Getting into the Trial is pretty straight forward – you need a PlayNC account, (which I already had from when I bought
Nightfall online), a serial code from
here (or
here if like me you’re in the UK), and the game client from
here. It doesn’t need credit card details, just a valid email address, and weighs in at just under 3GB to download, which in today’s Broadband world, isn’t such a massive hardship – took me about two hours or so, which I spent watching
Hot Fuzz on DVD. (Great film, and if anything even
better than
Shaun of the Dead!)
Getting the thing to run on the other hand was a minor pain, mostly in the form of a ‘Missing MSXML4.0’ pop up which dumped me back to desktop. Not a great start, and you’d expect the installer to take care of that. If the thing won’t run first time from the desktop shortcut, many people would give up right there. Still, I didn’t have anything better to do, and found a helpful thread on their forums,
here, which got me running without too much tinkering.

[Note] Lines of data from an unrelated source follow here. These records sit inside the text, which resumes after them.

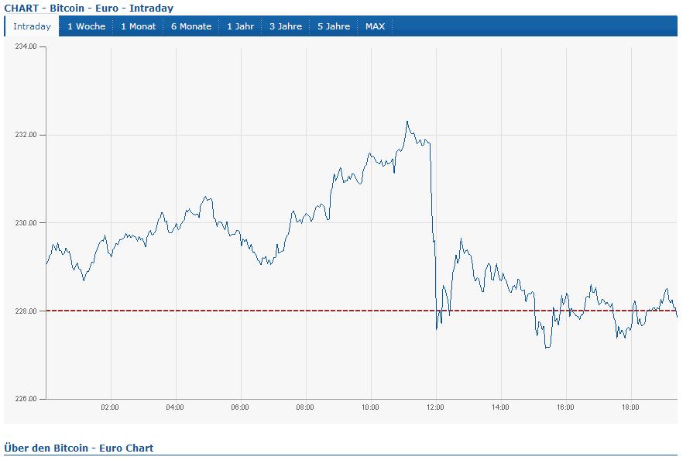Switch to the 1 Woche tab
Image resolution: width=700 pixels, height=457 pixels.
click(x=86, y=26)
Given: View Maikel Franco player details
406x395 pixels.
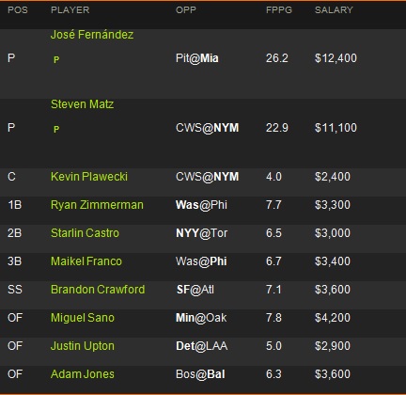Looking at the screenshot, I should click(x=86, y=261).
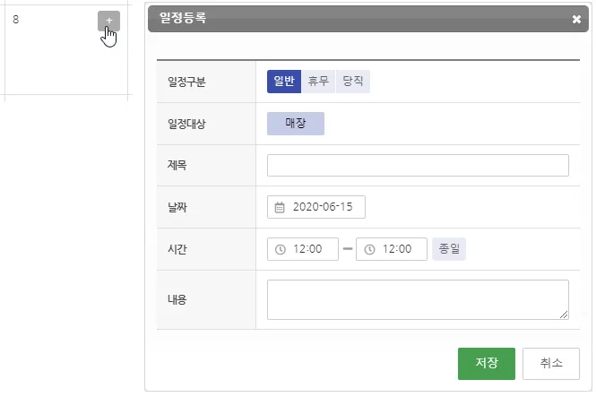
Task: Open the start time 12:00 picker
Action: pyautogui.click(x=308, y=249)

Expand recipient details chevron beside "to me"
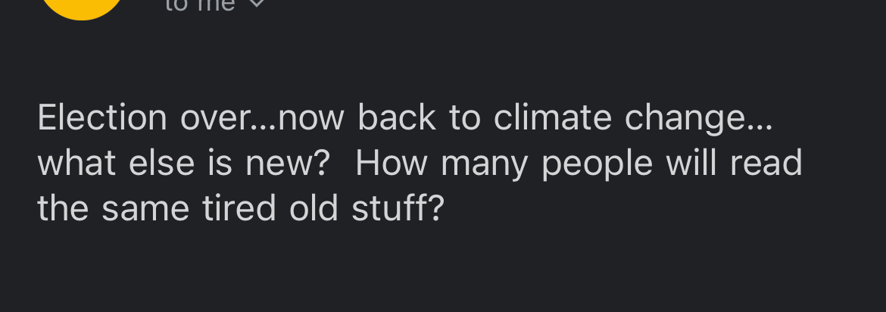(257, 4)
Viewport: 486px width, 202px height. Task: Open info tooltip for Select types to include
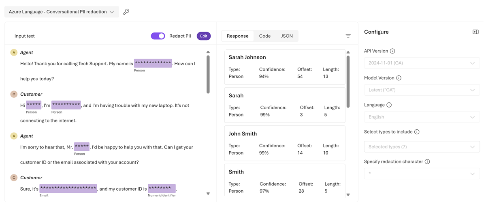[417, 132]
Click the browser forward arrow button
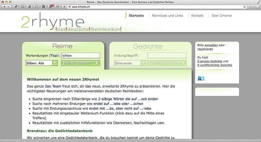This screenshot has width=261, height=142. click(9, 7)
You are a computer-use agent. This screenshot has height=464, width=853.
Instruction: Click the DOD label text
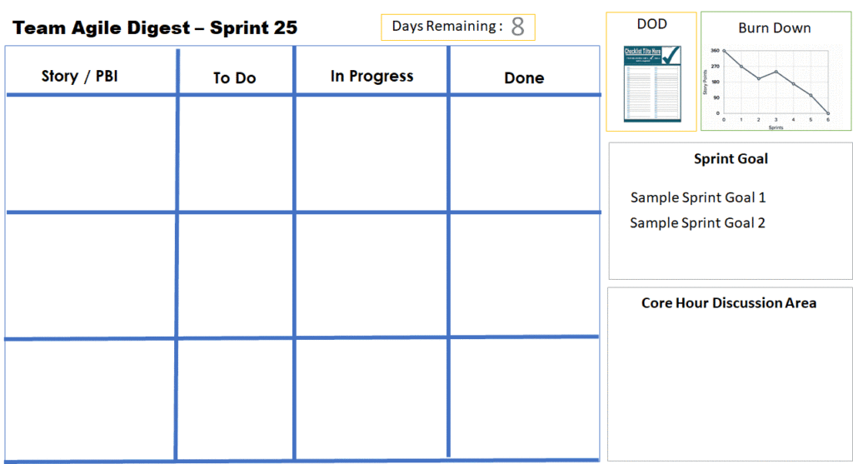click(651, 24)
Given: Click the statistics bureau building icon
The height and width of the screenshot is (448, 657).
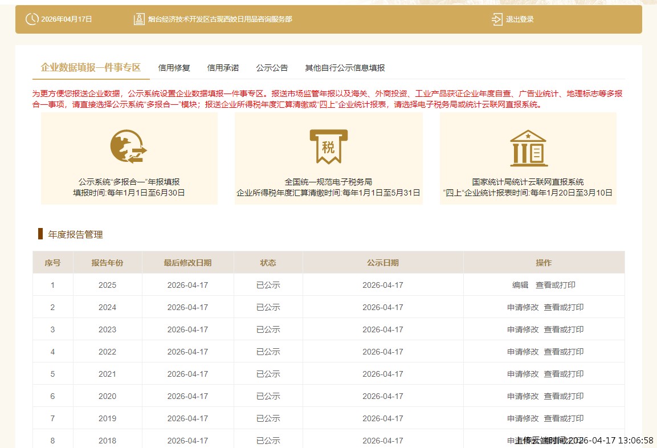Looking at the screenshot, I should click(x=528, y=147).
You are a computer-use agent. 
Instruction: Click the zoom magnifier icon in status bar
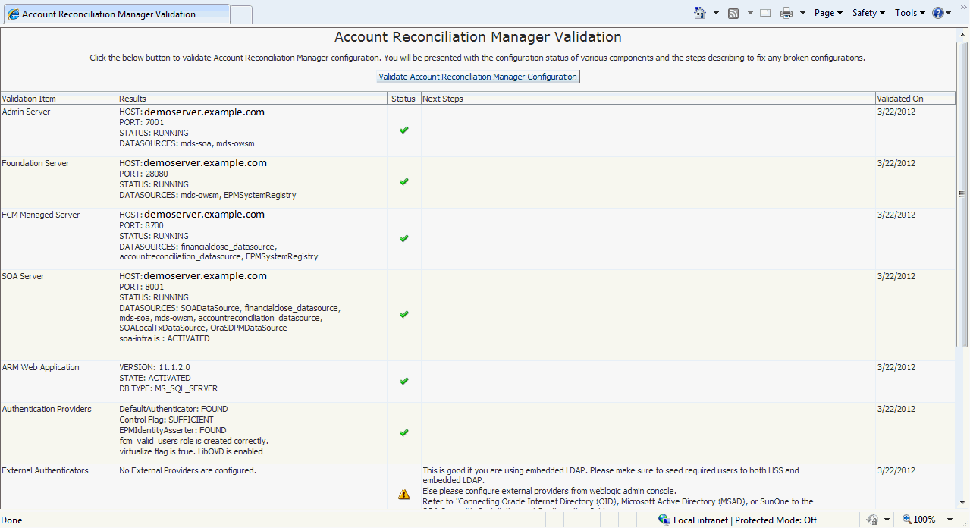pyautogui.click(x=906, y=520)
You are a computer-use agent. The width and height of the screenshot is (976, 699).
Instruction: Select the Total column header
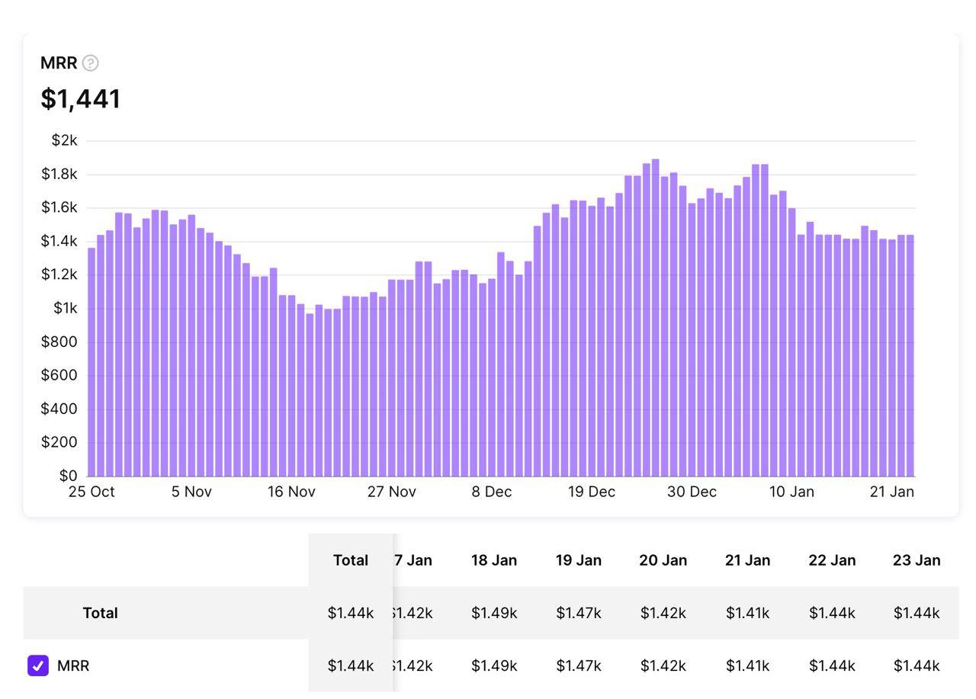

The intro cutscene was suitably interesting and fun. Turns out that those pesky Aliens have bombed the Earth with some kind of green gooey ick. This ick killed lots of people, which was probably the idea, but also changed some people into Mutants, which probably wasn’t. I always wondered where Orcs came from, and now I know! The remaining Humans decide that creating an army of brutal cyborg killing machines, with no ethical safeguards whatsoever, to wipe the Mutants out couldn’t
possibly go wrong and these become the Biomeks, and do indeed go wrong. Humanity, deciding that things have gotten a bit out of hand, opt for the ‘Etch-a-Sketch End-Of-The-World’, Plan B, which apparently seemed to consist of heading for the Underground Bunkers, and then Nuking the Entire World, which I think is a tad drastic, but sets the stage for the world of Auto Assault – a post-apocalyptic wasteland in which the surviving members of the three races, Human, Biomek and Mutant, battle for supremacy in the ashes of a burnt-out continental Interstate system.
Enter me, stage left! (And indeed, driving on the left, don'tcherknow!)
Character creation is painless, looking much like WoW’s, but with more customisation options, including notably, a bit where you work on the car too. The car is quite central to the gaming experience here, being much more than a simple player mount, and if anything, it’s the avatar that’s the accessory, not the car. Something that did seem quite counter-intuitive in a driving MMO, is the idea of Character Classes. There are four to choose from, which seem to very roughly correspond to Warrior, Priest, Warlock and Rogue, but only in the loosest sense – a front line combat one, a construction type one (who can presumably heal others), a pet-control and debuff class and some kind of light high-speed dps class, (which may or may not have stealth – I’ll have to check)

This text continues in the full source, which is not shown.